# Hybridization of fine-tuned VGG16, MobileNet and Xception Networks
- In this kernel, we will be performing Hybridization (Ensembling) of the fine-tuned models, namely VGG16, MobileNet and Xception.
- We will be considering 2 different types of ensembling in this kernel. First, we will be performing relative weighting of the predictions from the 3 models, and then predicting the class labels. Second, we will be performing majority vote on the predicted class labels from the 3 models, in order to get the final class labels. 

### Reference Kernels
- [Fine-tuned MobileNet](https://www.kaggle.com/code/mitishaagarwal/mobile-net-2)
- [Fine-tuned VGG16](https://www.kaggle.com/code/mitishaagarwal/vgg16)
- [Fine-tuned Xception](https://www.kaggle.com/code/mitishaagarwal/xception)

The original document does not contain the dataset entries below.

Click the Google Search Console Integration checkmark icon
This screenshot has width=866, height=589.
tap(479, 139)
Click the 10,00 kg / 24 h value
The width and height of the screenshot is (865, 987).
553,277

# 1. Importing the Packages & Boilerplate Code

In [1]:
import os
import sys
import numpy as np
import pandas as pd
import matplotlib.pyplot as plt

from tqdm import tqdm
import statistics
from tabulate import tabulate
from sklearn.metrics import accuracy_score, log_loss,  f1_score

# https://www.kaggle.com/c/ventilator-pressure-prediction/discussion/274717
os.environ['TF_CPP_MIN_LOG_LEVEL'] = '3' 

import tensorflow as tf
import keras
from tensorflow.keras import layers
from tensorflow.keras.applications import Xception

In [2]:
# Making sure that Tensorflow is able to detect the GPU
device_name = tf.test.gpu_device_name()
if "GPU" not in device_name:
    print("GPU device not found")
print('Found GPU at: {}'.format(device_name))

Found GPU at: /device:GPU:0


In [3]:
# These are the usual ipython objects
ipython_vars = ['In', 'Out', 'exit', 'quit', 'get_ipython', 'ipython_vars']

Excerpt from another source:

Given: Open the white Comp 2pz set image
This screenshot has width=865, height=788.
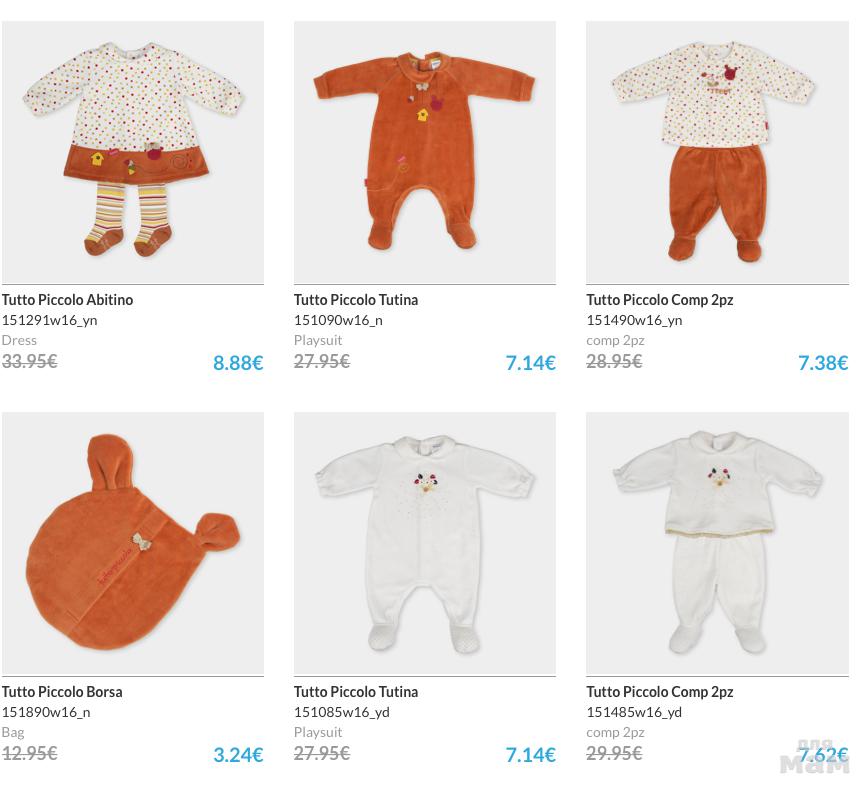Looking at the screenshot, I should 717,544.
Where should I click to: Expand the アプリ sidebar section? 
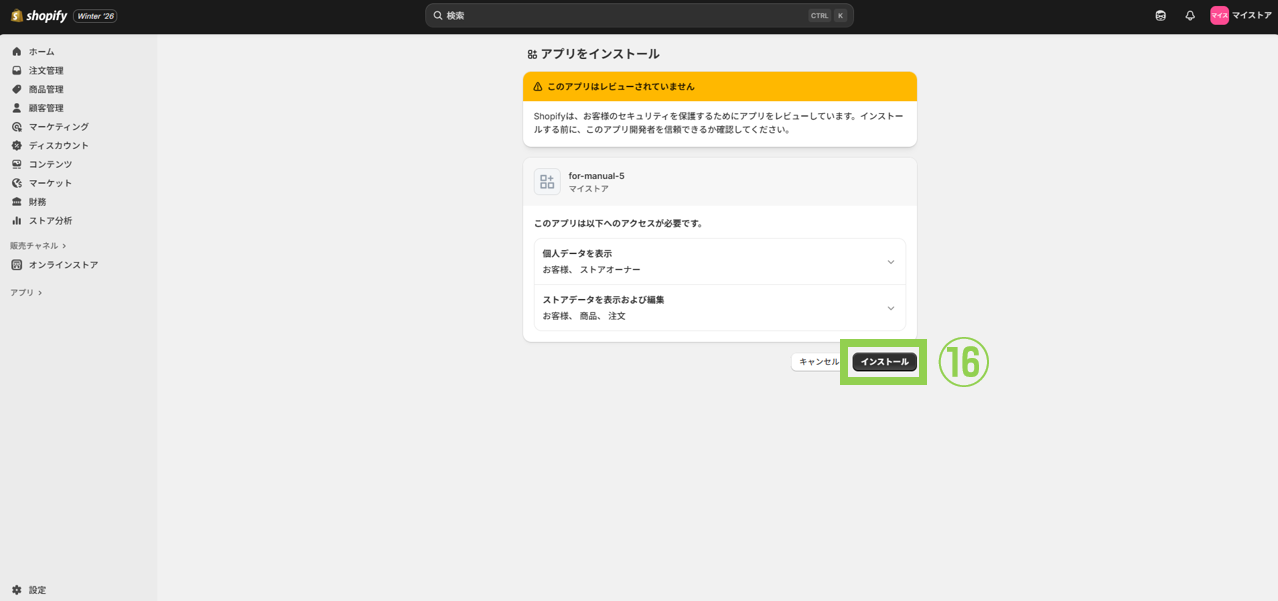26,293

# Defining a function to list the memory consumed
# Only outputs variables taking at least 1MB space
def list_storage(inp_dir):
    # Get a sorted list of the objects and their sizes
    vars_defined = [x for x in inp_dir if not x.startswith('_') and x not in sys.modules and x not in ipython_vars]
    sto = sorted([(x, sys.getsizeof(globals().get(x))) for x in vars_defined], key=lambda x: x[1], reverse=True)
    sto = [(x[0], str(round((x[1] / 2**20), 2)) + ' MB') for x in sto if x[1] >= 2**20]
    print(tabulate(sto, headers = ['Variable', 'Storage (in MB)']))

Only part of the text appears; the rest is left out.